Фольклорно-сказочный сюжет и сказовый стиль в «Кому на Руси жить хорошо» играют очень содержательную роль: дело не только в том, что это удобная мотивировка замысла. Сказочная сюжетная канва, прежде всего, раскрывает глубокую и неискоренимую веру в осуществимость идеала справедливости и добра. Сказовая манера повествования создает сразу, с самого начала, тон и атмосферу сказочной достоверности, утвержденной временем безусловности и непререкаемости фольклорных оценок. Эта фольклорная безусловность пронизывает все содержание поэмы.

Объективно, многогранно изображенная панорама народной жизни и революционная пропаганда слиты, сплетены в неразрывный узел, растворены в фольклорных оценках. Революционно-пропагандистские призывы в основном (за исключением последней главы) не выступают в прямом виде, они появляются в тех же формулах народного мышления. Так, известное авторское сетование о том времени, «когда мужик не Блюхера и не Милорда глупого — Белинского и Гоголя с базара понесет», выступает в привычных формулах фольклорного обращения: Ой, люди, люди русские,

Крестьяне православные!

Слыхали ли когда-нибудь

Вы эти имена?


Некрасов дает и сцену застывшей, «замершей» крестьянской семьи, слушающей рассказы странника, и совершенно незаметно переходит от изображения этой бытовой сцены к революционному призыву. Не заметен этот переход потому, что аллегорическое обращение к «сеятелям» облечено в формы той же крестьянской жизни:

Когда изменят пахарю

Поля старозапашные,

Клочки в лесных окраинах

Он пробует пахать.

Работы тут достаточно,

Зато полоски новые

Дают без удобрения

Богатый урожай.

Такая почва добрая —

Душа народа русского...

О сеятель! приди!..

Как будто продолжение повествования о крестьянском быте, а между тем это уже аллегория, прямое указание революционным просветителям на необходимость обращаться к тем уголкам народной души, куда пока проникают рассказы странников...

----------

■ **ЗАДАНИЕ 1**:
Повторите, пожалуйста, слово в слово весь фрагмент о поэме «Кому на Руси жить хорошо».

----------

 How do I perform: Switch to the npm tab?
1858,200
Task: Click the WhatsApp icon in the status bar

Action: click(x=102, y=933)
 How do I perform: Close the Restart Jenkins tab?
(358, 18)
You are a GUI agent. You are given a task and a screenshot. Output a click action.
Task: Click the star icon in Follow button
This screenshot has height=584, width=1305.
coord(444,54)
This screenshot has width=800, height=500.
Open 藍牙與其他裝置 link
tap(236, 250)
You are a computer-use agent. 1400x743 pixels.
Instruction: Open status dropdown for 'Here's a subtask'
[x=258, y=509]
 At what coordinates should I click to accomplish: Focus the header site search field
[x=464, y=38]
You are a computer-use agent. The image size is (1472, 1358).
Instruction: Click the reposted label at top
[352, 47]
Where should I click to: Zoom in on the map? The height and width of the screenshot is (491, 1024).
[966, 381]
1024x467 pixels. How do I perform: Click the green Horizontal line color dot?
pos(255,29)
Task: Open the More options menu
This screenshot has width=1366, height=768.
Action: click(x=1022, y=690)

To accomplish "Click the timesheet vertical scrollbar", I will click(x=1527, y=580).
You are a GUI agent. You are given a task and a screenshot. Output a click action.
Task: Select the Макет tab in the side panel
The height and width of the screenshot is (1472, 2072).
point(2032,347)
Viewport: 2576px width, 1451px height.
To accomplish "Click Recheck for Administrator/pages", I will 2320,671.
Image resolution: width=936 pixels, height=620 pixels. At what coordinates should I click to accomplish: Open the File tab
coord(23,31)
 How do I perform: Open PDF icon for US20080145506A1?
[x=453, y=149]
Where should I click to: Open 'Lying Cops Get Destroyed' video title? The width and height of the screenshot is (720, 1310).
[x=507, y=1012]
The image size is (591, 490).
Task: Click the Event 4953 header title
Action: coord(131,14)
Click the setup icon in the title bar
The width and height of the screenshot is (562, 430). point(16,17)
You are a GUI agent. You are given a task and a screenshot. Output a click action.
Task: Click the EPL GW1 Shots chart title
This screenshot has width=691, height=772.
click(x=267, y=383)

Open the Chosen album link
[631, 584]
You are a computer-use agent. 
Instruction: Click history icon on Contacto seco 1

----------

■ **ЗАДАНИЕ 2**:
Воспроизведите без изменений только ту часть записей, которая открывается строкой с «You are a computer-use agent. The» и закрывается строкой с «Action: coord(131,14)», включая обе эти строки.

■ **ПРАВИЛЬНЫЙ ОТВЕТ 1**:
Фольклорно-сказочный сюжет и сказовый стиль в «Кому на Руси жить хорошо» играют очень содержательную роль: дело не только в том, что это удобная мотивировка замысла. Сказочная сюжетная канва, прежде всего, раскрывает глубокую и неискоренимую веру в осуществимость идеала справедливости и добра. Сказовая манера повествования создает сразу, с самого начала, тон и атмосферу сказочной достоверности, утвержденной временем безусловности и непререкаемости фольклорных оценок. Эта фольклорная безусловность пронизывает все содержание поэмы.

Объективно, многогранно изображенная панорама народной жизни и революционная пропаганда слиты, сплетены в неразрывный узел, растворены в фольклорных оценках. Революционно-пропагандистские призывы в основном (за исключением последней главы) не выступают в прямом виде, они появляются в тех же формулах народного мышления. Так, известное авторское сетование о том времени, «когда мужик не Блюхера и не Милорда глупого — Белинского и Гоголя с базара понесет», выступает в привычных формулах фольклорного обращения: Ой, люди, люди русские,

Крестьяне православные!

Слыхали ли когда-нибудь

Вы эти имена?


Некрасов дает и сцену застывшей, «замершей» крестьянской семьи, слушающей рассказы странника, и совершенно незаметно переходит от изображения этой бытовой сцены к революционному призыву. Не заметен этот переход потому, что аллегорическое обращение к «сеятелям» облечено в формы той же крестьянской жизни:

Когда изменят пахарю

Поля старозапашные,

Клочки в лесных окраинах

Он пробует пахать.

Работы тут достаточно,

Зато полоски новые

Дают без удобрения

Богатый урожай.

Такая почва добрая —

Душа народа русского...

О сеятель! приди!..

Как будто продолжение повествования о крестьянском быте, а между тем это уже аллегория, прямое указание революционным просветителям на необходимость обращаться к тем уголкам народной души, куда пока проникают рассказы странников...

■ **ПРАВИЛЬНЫЙ ОТВЕТ 2**:
You are a computer-use agent. The image size is (1472, 1358).
Instruction: Click the reposted label at top
[352, 47]
Where should I click to: Zoom in on the map? The height and width of the screenshot is (491, 1024).
[966, 381]
1024x467 pixels. How do I perform: Click the green Horizontal line color dot?
pos(255,29)
Task: Open the More options menu
This screenshot has width=1366, height=768.
Action: click(x=1022, y=690)

To accomplish "Click the timesheet vertical scrollbar", I will click(x=1527, y=580).
You are a GUI agent. You are given a task and a screenshot. Output a click action.
Task: Select the Макет tab in the side panel
The height and width of the screenshot is (1472, 2072).
point(2032,347)
Viewport: 2576px width, 1451px height.
To accomplish "Click Recheck for Administrator/pages", I will 2320,671.
Image resolution: width=936 pixels, height=620 pixels. At what coordinates should I click to accomplish: Open the File tab
coord(23,31)
 How do I perform: Open PDF icon for US20080145506A1?
[x=453, y=149]
Where should I click to: Open 'Lying Cops Get Destroyed' video title? The width and height of the screenshot is (720, 1310).
[x=507, y=1012]
The image size is (591, 490).
Task: Click the Event 4953 header title
Action: coord(131,14)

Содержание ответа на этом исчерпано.